◆ DATA SHOWN ◆
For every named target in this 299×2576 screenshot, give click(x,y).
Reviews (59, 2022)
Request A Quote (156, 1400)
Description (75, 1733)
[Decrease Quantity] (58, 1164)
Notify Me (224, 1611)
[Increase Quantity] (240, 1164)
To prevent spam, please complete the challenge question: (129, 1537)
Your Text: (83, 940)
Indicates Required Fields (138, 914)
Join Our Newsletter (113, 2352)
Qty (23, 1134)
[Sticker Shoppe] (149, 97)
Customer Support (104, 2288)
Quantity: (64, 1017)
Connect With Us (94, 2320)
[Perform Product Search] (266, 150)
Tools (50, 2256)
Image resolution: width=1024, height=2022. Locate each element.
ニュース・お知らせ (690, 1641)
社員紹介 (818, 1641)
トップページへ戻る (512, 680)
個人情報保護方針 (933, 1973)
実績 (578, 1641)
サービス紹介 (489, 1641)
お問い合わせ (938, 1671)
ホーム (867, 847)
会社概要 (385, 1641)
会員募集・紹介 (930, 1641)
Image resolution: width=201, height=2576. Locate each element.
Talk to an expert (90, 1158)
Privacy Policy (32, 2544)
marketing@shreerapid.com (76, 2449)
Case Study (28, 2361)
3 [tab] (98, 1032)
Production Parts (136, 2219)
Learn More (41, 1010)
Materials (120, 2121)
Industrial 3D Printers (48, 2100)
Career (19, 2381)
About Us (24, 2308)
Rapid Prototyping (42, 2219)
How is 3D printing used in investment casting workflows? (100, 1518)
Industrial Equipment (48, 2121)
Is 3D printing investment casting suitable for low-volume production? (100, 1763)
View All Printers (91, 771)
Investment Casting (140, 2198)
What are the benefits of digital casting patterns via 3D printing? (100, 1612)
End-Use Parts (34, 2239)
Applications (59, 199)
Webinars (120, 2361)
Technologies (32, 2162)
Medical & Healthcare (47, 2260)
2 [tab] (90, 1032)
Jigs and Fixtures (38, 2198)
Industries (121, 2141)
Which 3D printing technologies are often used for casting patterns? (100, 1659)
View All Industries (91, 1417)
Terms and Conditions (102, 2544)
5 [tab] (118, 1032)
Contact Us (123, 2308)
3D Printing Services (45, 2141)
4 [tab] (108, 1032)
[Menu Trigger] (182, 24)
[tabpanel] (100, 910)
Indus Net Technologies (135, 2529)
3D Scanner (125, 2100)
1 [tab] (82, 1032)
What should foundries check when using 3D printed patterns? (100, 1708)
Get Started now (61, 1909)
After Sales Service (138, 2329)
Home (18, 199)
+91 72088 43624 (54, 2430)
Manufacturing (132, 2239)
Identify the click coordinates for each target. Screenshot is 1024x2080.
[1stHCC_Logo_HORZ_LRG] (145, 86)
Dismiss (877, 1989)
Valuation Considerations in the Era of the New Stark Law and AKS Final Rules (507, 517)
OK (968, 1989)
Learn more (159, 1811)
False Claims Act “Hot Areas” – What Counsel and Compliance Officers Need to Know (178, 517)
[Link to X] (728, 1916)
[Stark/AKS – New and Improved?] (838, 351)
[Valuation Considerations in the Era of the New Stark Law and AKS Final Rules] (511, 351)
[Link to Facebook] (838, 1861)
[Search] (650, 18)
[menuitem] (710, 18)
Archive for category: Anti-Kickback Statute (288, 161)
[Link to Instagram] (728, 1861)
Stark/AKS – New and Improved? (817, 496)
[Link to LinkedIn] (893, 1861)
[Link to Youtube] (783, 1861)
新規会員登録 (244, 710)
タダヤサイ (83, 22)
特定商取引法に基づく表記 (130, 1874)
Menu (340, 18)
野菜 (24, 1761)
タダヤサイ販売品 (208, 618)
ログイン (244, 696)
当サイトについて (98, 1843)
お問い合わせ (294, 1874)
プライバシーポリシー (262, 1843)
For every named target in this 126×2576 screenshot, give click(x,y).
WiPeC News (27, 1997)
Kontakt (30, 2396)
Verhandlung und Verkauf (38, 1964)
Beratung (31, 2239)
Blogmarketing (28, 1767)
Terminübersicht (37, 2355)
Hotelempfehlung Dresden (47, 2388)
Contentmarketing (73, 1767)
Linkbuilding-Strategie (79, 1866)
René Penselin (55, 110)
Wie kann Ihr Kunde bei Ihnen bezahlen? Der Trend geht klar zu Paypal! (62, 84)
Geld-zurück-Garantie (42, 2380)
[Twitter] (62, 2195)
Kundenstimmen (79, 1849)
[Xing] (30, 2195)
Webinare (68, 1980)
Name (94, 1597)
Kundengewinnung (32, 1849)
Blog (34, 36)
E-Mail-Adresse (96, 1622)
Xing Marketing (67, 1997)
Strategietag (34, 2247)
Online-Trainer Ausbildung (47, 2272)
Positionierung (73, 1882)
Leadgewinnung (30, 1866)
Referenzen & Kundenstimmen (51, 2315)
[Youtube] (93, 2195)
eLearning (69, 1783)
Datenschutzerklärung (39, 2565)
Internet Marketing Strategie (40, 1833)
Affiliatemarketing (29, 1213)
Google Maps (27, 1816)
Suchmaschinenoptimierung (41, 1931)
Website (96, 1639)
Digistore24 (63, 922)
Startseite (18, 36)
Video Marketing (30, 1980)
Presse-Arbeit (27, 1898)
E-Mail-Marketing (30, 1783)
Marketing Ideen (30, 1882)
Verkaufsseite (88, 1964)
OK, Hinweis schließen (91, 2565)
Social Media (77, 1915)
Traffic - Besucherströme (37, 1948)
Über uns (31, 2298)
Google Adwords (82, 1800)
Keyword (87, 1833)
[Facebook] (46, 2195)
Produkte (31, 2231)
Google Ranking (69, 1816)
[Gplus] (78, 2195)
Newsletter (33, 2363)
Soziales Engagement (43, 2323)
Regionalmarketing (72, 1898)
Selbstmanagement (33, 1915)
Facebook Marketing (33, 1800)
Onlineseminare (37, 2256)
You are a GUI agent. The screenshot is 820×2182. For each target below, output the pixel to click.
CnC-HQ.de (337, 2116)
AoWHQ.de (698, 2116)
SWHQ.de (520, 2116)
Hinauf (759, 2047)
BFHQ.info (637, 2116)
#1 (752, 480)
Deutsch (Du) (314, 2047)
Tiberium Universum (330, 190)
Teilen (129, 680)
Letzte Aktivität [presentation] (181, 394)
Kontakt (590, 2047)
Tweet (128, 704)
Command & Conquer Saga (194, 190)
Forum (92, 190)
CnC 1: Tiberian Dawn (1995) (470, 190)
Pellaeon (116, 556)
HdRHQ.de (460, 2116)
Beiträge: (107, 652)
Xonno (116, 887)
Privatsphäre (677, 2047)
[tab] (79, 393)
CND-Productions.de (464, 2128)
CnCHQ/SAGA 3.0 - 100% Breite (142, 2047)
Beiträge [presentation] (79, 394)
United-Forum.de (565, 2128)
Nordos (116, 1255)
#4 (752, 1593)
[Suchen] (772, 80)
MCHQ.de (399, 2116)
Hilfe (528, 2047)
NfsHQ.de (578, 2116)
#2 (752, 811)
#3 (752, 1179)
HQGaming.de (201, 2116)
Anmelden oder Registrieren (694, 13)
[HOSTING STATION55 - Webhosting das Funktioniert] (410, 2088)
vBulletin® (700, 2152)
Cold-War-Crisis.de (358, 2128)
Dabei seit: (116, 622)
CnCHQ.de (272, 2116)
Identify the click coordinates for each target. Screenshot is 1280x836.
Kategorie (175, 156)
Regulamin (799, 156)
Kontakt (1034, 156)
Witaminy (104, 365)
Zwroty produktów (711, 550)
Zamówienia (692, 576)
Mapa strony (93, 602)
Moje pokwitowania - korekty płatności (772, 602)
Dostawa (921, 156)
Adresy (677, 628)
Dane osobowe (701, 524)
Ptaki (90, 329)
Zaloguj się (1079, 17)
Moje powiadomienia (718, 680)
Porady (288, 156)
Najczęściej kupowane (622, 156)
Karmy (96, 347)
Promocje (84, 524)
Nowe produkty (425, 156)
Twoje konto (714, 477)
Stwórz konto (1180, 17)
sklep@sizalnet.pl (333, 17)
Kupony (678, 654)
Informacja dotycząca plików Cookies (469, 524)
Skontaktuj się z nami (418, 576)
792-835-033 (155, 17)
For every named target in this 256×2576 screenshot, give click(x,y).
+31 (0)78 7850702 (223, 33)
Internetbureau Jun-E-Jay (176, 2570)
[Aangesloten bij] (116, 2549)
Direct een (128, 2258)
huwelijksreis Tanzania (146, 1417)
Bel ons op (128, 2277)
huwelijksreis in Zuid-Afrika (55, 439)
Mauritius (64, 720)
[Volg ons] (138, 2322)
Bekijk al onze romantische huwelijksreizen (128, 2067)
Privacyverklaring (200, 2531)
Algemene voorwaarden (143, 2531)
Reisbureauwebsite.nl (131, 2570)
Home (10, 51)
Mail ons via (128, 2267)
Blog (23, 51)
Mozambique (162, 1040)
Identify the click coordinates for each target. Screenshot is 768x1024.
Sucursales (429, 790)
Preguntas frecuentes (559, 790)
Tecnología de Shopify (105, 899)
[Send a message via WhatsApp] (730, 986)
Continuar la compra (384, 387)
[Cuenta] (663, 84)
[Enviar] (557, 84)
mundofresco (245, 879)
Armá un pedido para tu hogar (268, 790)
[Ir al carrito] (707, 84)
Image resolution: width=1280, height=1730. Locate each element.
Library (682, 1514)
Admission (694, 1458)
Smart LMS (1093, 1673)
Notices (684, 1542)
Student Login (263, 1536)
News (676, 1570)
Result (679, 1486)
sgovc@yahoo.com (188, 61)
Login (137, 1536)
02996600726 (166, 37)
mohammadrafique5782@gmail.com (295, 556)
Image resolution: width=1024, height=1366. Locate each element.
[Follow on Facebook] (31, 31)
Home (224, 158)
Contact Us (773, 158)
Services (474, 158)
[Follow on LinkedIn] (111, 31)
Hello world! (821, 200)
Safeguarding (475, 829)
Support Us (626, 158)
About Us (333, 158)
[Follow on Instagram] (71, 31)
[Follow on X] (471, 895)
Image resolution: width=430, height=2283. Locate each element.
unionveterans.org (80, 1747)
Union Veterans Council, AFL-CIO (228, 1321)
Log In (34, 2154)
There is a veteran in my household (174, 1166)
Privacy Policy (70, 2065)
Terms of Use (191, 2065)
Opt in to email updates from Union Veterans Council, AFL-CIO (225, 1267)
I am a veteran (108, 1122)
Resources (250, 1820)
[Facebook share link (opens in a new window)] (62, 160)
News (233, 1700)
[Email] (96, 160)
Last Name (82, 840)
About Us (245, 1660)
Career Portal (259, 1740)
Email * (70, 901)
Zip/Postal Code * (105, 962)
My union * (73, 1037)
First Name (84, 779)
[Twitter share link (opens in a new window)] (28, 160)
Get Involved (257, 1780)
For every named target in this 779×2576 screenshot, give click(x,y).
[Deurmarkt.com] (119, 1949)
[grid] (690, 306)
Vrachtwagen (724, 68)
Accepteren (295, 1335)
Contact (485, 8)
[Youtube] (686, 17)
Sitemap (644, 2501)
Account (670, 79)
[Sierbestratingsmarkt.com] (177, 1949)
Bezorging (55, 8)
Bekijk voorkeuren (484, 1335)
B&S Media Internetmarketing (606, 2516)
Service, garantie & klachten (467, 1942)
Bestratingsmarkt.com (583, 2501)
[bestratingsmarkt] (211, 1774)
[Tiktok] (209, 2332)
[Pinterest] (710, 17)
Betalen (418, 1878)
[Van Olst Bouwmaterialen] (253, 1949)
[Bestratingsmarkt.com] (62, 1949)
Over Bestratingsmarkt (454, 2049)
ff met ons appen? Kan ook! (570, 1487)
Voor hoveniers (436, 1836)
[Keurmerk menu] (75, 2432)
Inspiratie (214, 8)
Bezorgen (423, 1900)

◆ DIRECTIONS FOR THIS TASK ◆
Repeat, exactly as they stand above, the lines from the line with "Privacy Policy (32, 2544)" to the line with "Is 3D printing investment", both lines included.

◆ RESULT BELOW ◆
Privacy Policy (32, 2544)
marketing@shreerapid.com (76, 2449)
Case Study (28, 2361)
3 [tab] (98, 1032)
Production Parts (136, 2219)
Learn More (41, 1010)
Materials (120, 2121)
Industrial 3D Printers (48, 2100)
Career (19, 2381)
About Us (24, 2308)
Rapid Prototyping (42, 2219)
How is 3D printing used in investment casting workflows? (100, 1518)
Industrial Equipment (48, 2121)
Is 3D printing investment casting suitable for low-volume production? (100, 1763)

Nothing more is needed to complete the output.